+++ Data excerpts

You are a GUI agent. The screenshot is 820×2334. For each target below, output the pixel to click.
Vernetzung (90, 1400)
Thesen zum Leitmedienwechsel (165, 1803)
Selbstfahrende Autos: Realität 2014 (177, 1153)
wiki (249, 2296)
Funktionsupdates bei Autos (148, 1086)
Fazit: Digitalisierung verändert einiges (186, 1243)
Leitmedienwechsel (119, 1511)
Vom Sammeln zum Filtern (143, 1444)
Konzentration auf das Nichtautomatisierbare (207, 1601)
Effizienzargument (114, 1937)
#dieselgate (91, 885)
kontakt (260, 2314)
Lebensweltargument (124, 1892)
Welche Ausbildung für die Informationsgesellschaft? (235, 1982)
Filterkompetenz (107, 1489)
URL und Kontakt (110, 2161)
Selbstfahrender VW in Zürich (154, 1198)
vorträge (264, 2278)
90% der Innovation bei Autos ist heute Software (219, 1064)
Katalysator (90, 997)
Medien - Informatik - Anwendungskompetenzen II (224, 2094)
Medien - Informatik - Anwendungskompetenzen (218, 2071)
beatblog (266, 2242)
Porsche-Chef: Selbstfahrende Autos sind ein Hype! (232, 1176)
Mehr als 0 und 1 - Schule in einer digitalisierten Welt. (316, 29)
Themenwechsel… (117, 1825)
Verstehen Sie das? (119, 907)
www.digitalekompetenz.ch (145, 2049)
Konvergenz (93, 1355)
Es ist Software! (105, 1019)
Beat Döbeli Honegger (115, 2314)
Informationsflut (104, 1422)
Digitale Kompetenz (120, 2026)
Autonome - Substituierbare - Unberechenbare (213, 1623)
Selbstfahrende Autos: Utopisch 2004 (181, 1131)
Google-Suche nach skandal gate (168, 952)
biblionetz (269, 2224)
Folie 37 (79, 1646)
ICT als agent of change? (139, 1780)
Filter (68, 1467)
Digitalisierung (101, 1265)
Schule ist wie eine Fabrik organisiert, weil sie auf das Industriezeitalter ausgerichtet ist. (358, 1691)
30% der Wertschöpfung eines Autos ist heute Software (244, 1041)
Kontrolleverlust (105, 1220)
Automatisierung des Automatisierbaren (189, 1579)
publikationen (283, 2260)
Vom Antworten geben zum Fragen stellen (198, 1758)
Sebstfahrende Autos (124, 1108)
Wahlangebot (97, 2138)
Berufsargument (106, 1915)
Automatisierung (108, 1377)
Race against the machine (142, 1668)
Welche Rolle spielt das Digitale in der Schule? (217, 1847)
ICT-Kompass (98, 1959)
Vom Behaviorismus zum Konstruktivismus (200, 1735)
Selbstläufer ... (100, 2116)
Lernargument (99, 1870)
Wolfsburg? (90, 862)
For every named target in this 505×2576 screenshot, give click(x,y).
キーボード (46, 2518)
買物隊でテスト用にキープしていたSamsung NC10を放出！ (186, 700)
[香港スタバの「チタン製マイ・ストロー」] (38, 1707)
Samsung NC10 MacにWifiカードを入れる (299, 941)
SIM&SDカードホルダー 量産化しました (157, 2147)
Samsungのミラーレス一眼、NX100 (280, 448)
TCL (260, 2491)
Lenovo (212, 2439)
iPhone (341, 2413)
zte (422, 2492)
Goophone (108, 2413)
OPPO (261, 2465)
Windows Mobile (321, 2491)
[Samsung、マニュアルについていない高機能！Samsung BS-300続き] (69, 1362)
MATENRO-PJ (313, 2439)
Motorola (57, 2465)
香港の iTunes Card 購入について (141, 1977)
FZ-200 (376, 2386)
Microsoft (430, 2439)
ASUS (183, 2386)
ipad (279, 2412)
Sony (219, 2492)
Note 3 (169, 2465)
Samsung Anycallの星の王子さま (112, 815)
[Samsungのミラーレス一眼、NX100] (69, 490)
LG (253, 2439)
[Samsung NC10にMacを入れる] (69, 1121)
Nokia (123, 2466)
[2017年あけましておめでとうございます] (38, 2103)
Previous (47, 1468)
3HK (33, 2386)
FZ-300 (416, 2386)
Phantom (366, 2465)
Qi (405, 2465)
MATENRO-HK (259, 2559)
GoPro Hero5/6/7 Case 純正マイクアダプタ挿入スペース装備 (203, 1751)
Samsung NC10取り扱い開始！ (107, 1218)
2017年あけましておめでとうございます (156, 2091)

++++++

The entries need to be set down again in full, with no word changed.

You are a GUI agent. The screenshot is 820×2334. For each target below, output the pixel to click.
Vernetzung (90, 1400)
Thesen zum Leitmedienwechsel (165, 1803)
Selbstfahrende Autos: Realität 2014 (177, 1153)
wiki (249, 2296)
Funktionsupdates bei Autos (148, 1086)
Fazit: Digitalisierung verändert einiges (186, 1243)
Leitmedienwechsel (119, 1511)
Vom Sammeln zum Filtern (143, 1444)
Konzentration auf das Nichtautomatisierbare (207, 1601)
Effizienzargument (114, 1937)
#dieselgate (91, 885)
kontakt (260, 2314)
Lebensweltargument (124, 1892)
Welche Ausbildung für die Informationsgesellschaft? (235, 1982)
Filterkompetenz (107, 1489)
URL und Kontakt (110, 2161)
Selbstfahrender VW in Zürich (154, 1198)
vorträge (264, 2278)
90% der Innovation bei Autos ist heute Software (219, 1064)
Katalysator (90, 997)
Medien - Informatik - Anwendungskompetenzen II (224, 2094)
Medien - Informatik - Anwendungskompetenzen (218, 2071)
beatblog (266, 2242)
Porsche-Chef: Selbstfahrende Autos sind ein Hype! (232, 1176)
Mehr als 0 und 1 - Schule in einer digitalisierten Welt. (316, 29)
Themenwechsel… (117, 1825)
Verstehen Sie das? (119, 907)
www.digitalekompetenz.ch (145, 2049)
Konvergenz (93, 1355)
Es ist Software! (105, 1019)
Beat Döbeli Honegger (115, 2314)
Informationsflut (104, 1422)
Digitale Kompetenz (120, 2026)
Autonome - Substituierbare - Unberechenbare (213, 1623)
Selbstfahrende Autos: Utopisch 2004 (181, 1131)
Google-Suche nach skandal gate (168, 952)
biblionetz (269, 2224)
Folie 37 (79, 1646)
ICT als agent of change? (139, 1780)
Filter (68, 1467)
Digitalisierung (101, 1265)
Schule ist wie eine Fabrik organisiert, weil sie auf das Industriezeitalter ausgerichtet ist. (358, 1691)
30% der Wertschöpfung eines Autos ist heute Software (244, 1041)
Kontrolleverlust (105, 1220)
Automatisierung des Automatisierbaren (189, 1579)
publikationen (283, 2260)
Vom Antworten geben zum Fragen stellen (198, 1758)
Sebstfahrende Autos (124, 1108)
Wahlangebot (97, 2138)
Berufsargument (106, 1915)
Automatisierung (108, 1377)
Race against the machine (142, 1668)
Welche Rolle spielt das Digitale in der Schule? (217, 1847)
ICT-Kompass (98, 1959)
Vom Behaviorismus zum Konstruktivismus (200, 1735)
Selbstläufer ... (100, 2116)
Lernargument (99, 1870)
Wolfsburg? (90, 862)
For every named target in this 505×2576 screenshot, give click(x,y).
キーボード (46, 2518)
買物隊でテスト用にキープしていたSamsung NC10を放出！ (186, 700)
[香港スタバの「チタン製マイ・ストロー」] (38, 1707)
Samsung NC10 MacにWifiカードを入れる (299, 941)
SIM&SDカードホルダー 量産化しました (157, 2147)
Samsungのミラーレス一眼、NX100 (280, 448)
TCL (260, 2491)
Lenovo (212, 2439)
iPhone (341, 2413)
zte (422, 2492)
Goophone (108, 2413)
OPPO (261, 2465)
Windows Mobile (321, 2491)
[Samsung、マニュアルについていない高機能！Samsung BS-300続き] (69, 1362)
MATENRO-PJ (313, 2439)
Motorola (57, 2465)
香港の iTunes Card 購入について (141, 1977)
FZ-200 (376, 2386)
Microsoft (430, 2439)
ASUS (183, 2386)
ipad (279, 2412)
Sony (219, 2492)
Note 3 (169, 2465)
Samsung Anycallの星の王子さま (112, 815)
[Samsungのミラーレス一眼、NX100] (69, 490)
LG (253, 2439)
[Samsung NC10にMacを入れる] (69, 1121)
Nokia (123, 2466)
[2017年あけましておめでとうございます] (38, 2103)
Previous (47, 1468)
3HK (33, 2386)
FZ-300 (416, 2386)
Phantom (366, 2465)
Qi (405, 2465)
MATENRO-HK (259, 2559)
GoPro Hero5/6/7 Case 純正マイクアダプタ挿入スペース装備 (203, 1751)
Samsung NC10取り扱い開始！ (107, 1218)
2017年あけましておめでとうございます (156, 2091)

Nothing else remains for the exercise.